> _Problem_:
Which publications does the passage on nonprofit newspapers, below, name as excellent local examples with distinctive niches?

Passage for review Start Marker

In rolling out its newspaper, Daily Memphian officials suggested they were inventing a new brand of journalism. The first nonprofit newspapers in the U.S. began in 1974 and 1976 and there were 172 about 35 years later. Most are publications with distinctive niches – we have some excellent ones here like MLK50, High Ground News, and Chalkbeat – and most have five or fewer staff members (78%).
The number of daily newspapers shifting to a nonprofit structure is growing but only a few have attempted it at the scale of Daily Memphian. It wasn’t until a year after Daily Memphian began that The Salt Lake Tribune became the first legacy newspaper to become nonprofit. Some years earlier, the Philadelphia Inquirer was given to Lenfest Foundation, a funder of the Daily Memphian, and it was followed by the Tampa Bay Times, which is owned by the Poynter Institute.

Passage for review End Marker
Excerpted records Start Marker

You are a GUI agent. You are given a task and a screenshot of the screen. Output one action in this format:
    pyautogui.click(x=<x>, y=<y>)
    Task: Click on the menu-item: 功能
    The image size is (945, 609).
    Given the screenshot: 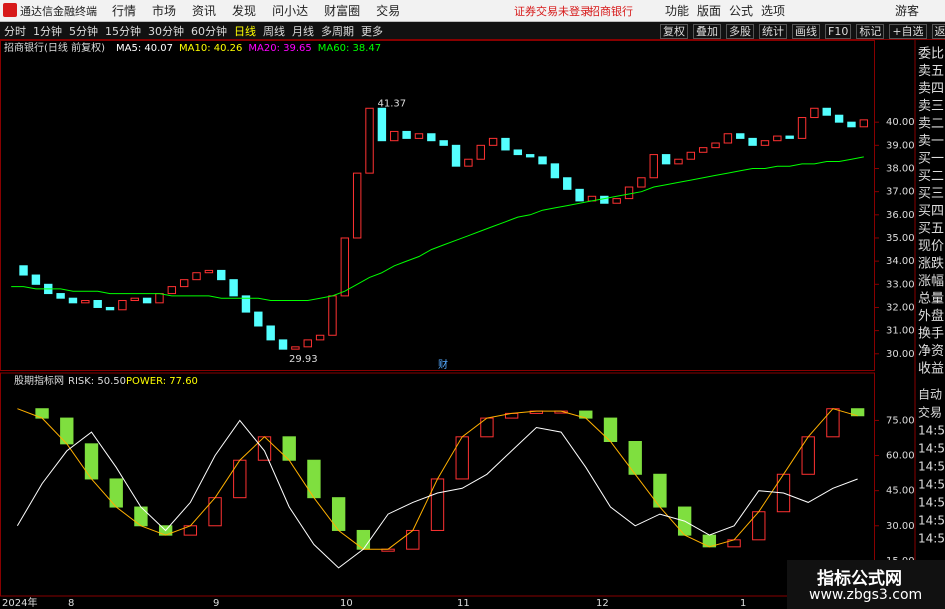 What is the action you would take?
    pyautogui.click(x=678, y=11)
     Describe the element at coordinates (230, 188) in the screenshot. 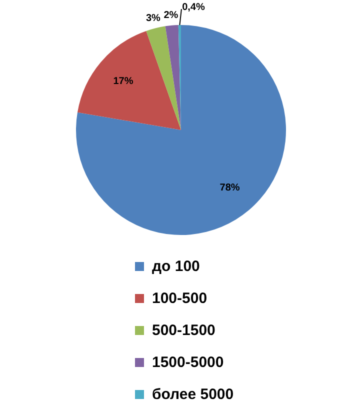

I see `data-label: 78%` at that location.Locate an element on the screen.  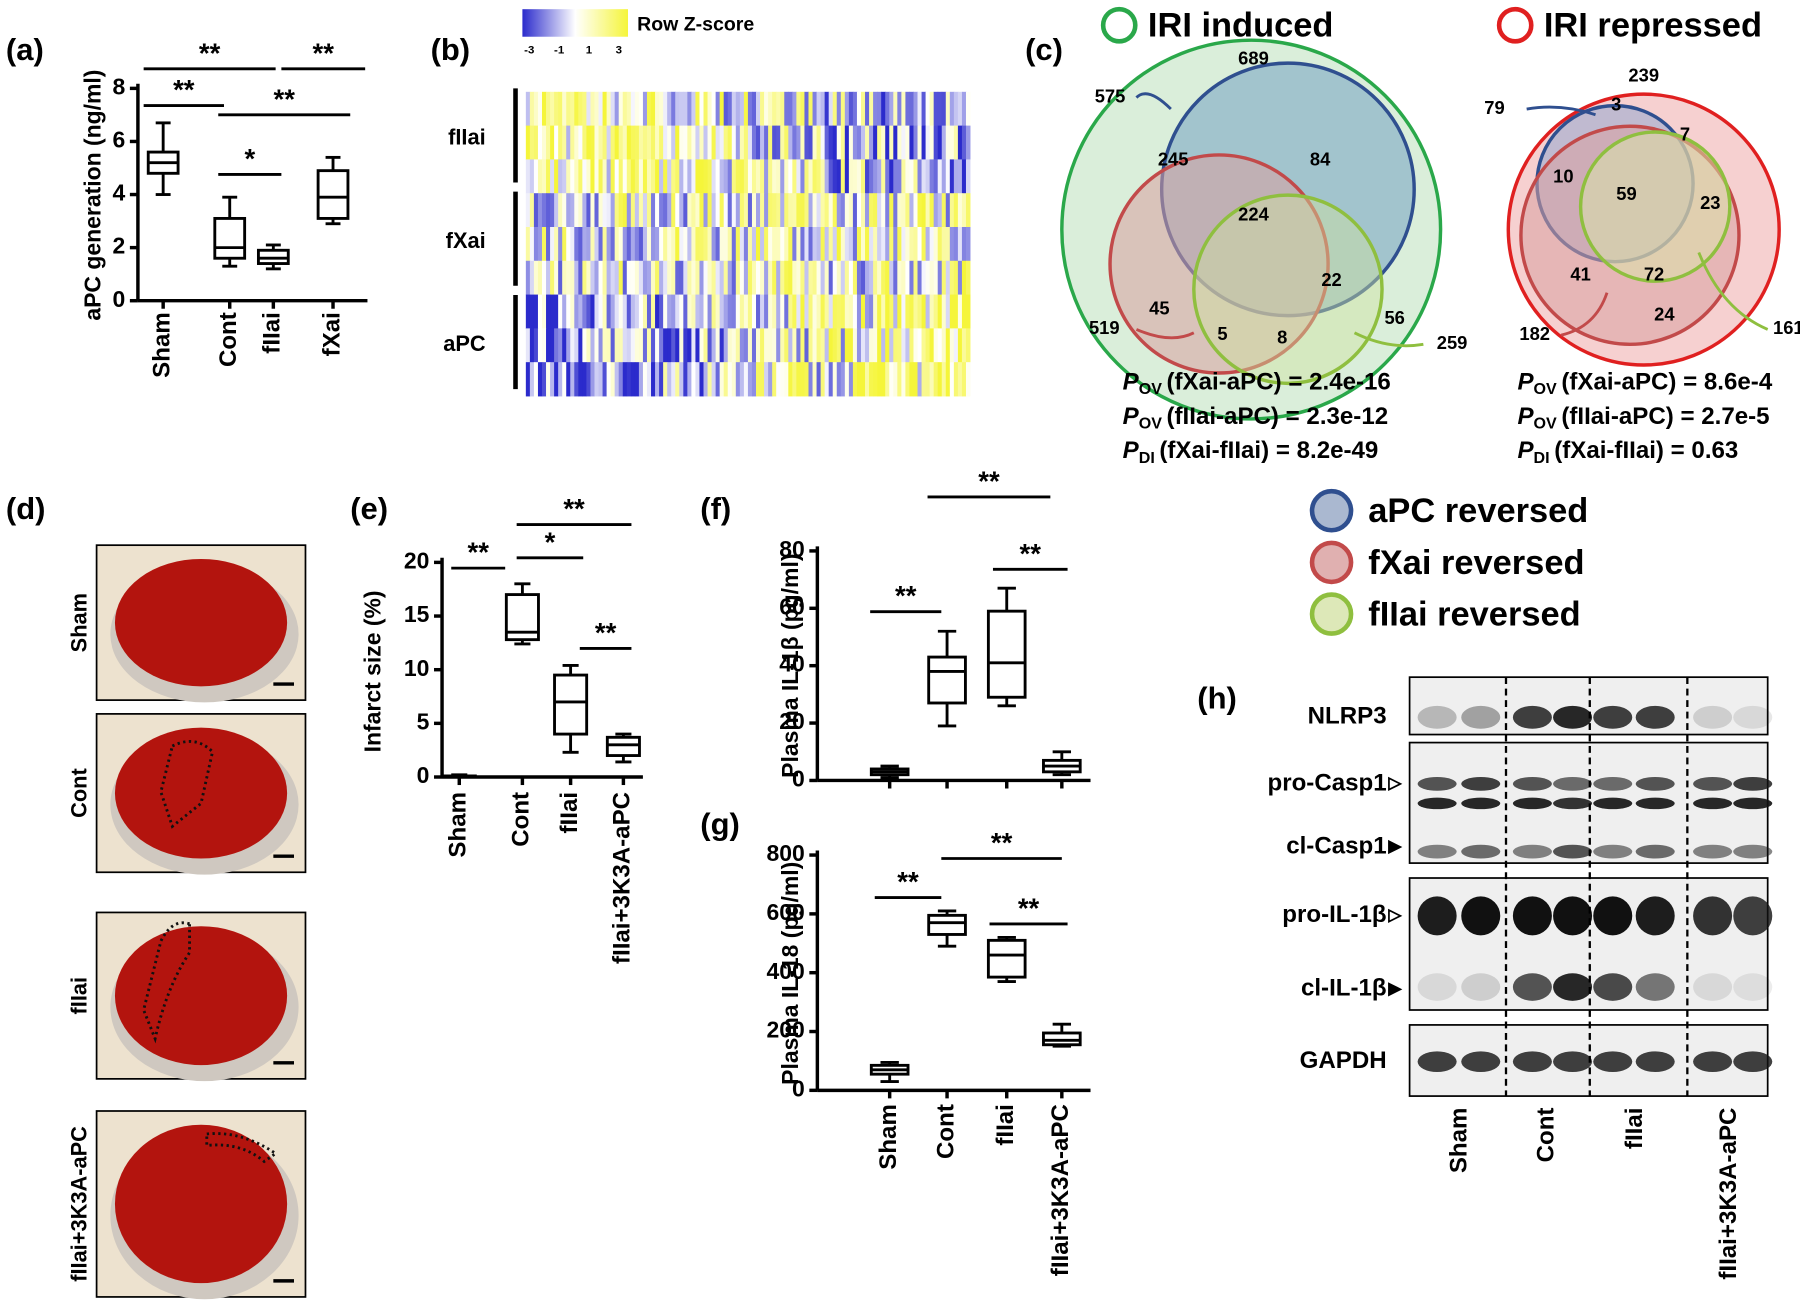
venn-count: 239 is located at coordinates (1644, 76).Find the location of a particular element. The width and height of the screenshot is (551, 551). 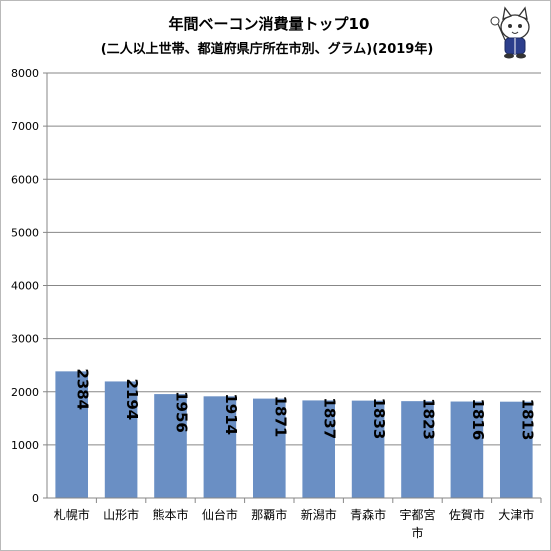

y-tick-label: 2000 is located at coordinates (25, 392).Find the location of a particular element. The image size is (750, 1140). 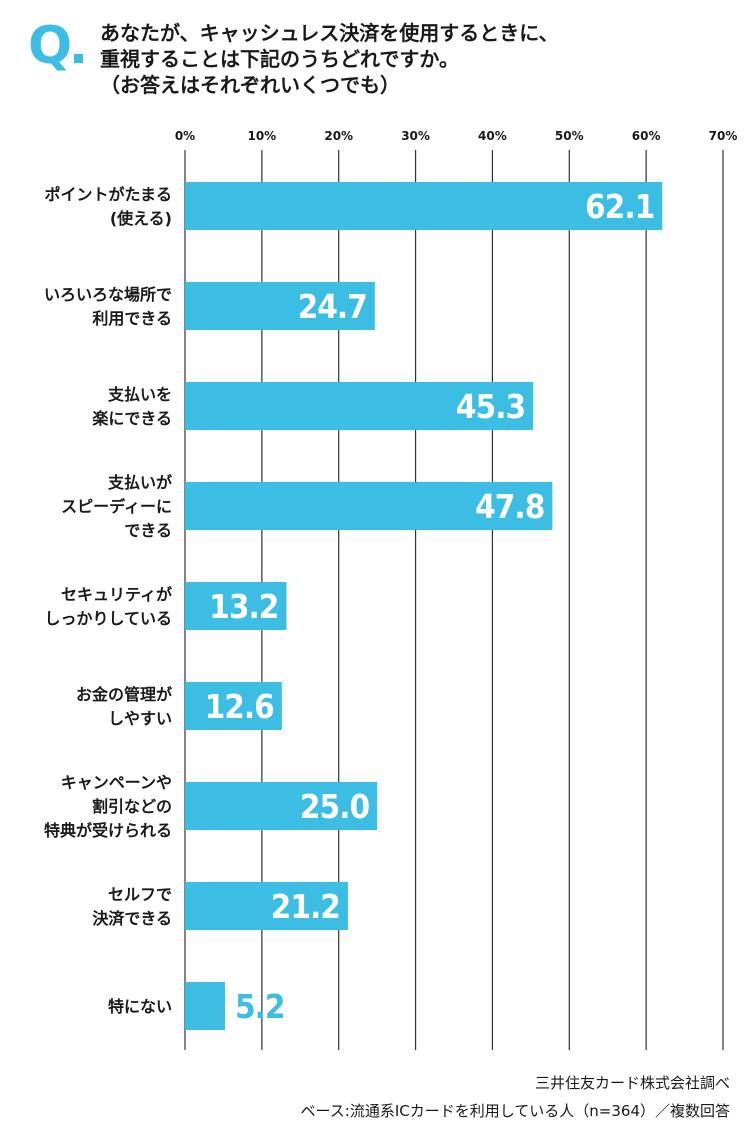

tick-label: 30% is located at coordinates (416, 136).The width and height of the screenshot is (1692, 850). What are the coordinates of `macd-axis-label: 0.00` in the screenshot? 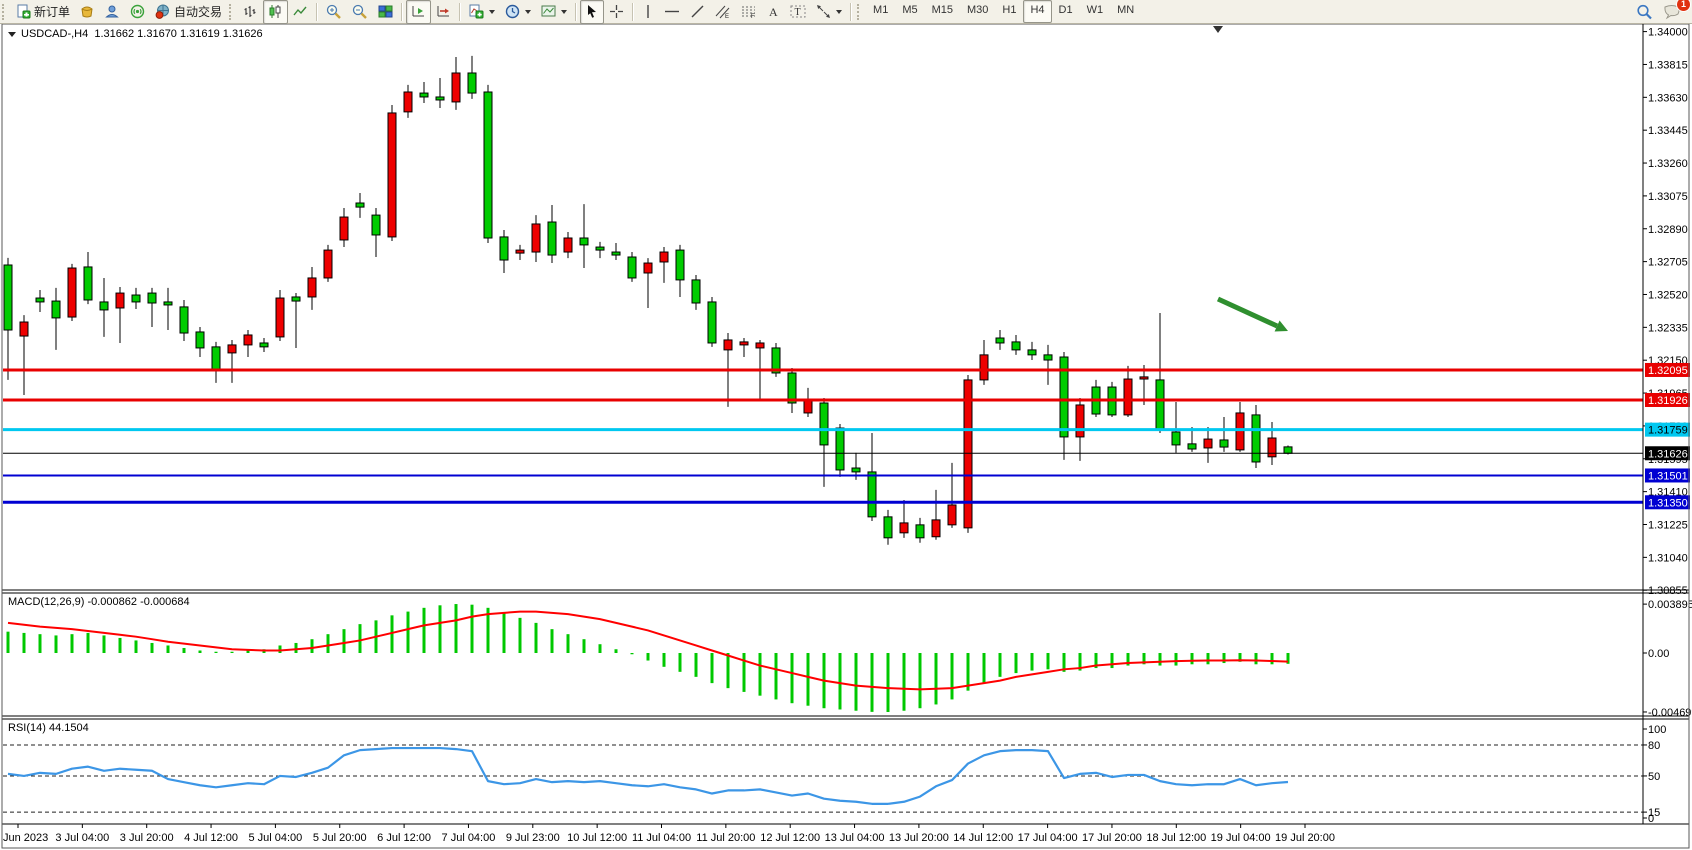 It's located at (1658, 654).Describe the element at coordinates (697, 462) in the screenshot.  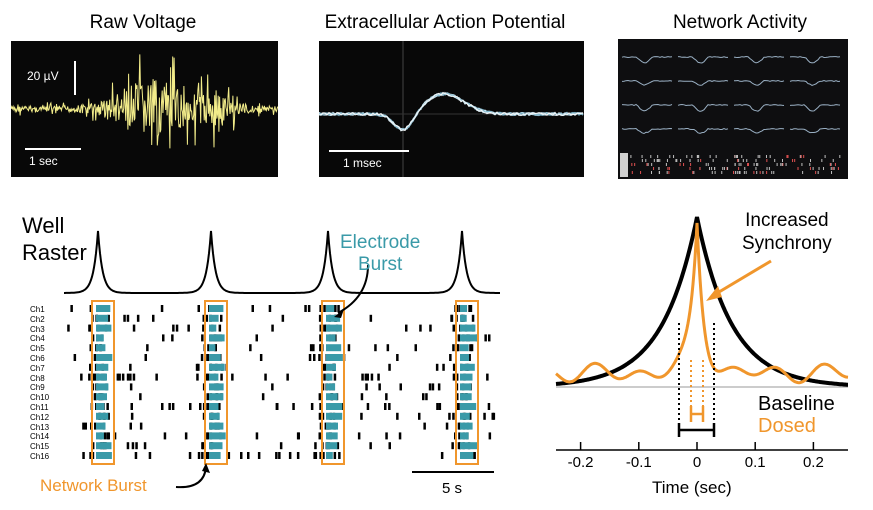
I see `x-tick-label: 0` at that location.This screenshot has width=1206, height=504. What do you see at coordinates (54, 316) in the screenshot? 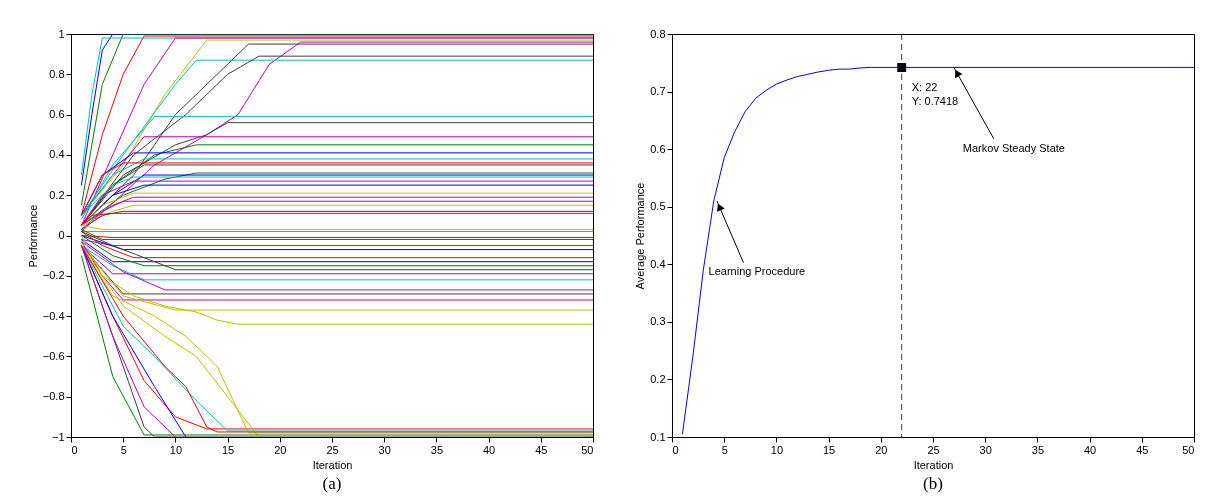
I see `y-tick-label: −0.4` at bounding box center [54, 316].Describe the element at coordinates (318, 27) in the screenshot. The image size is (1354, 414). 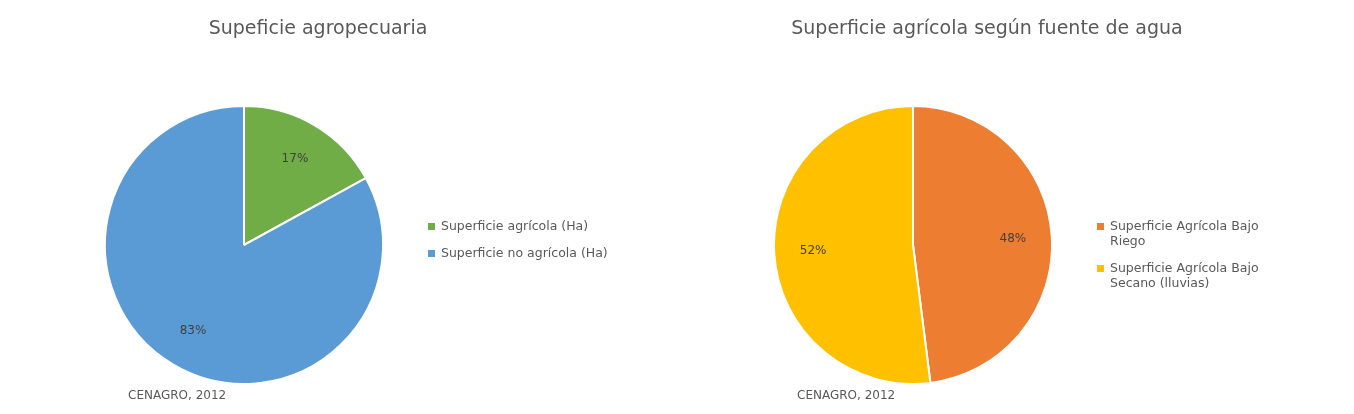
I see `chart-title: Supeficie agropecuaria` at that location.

Excerpted records End Marker

> _Solution to this task_:
MLK50, High Ground News, Chalkbeat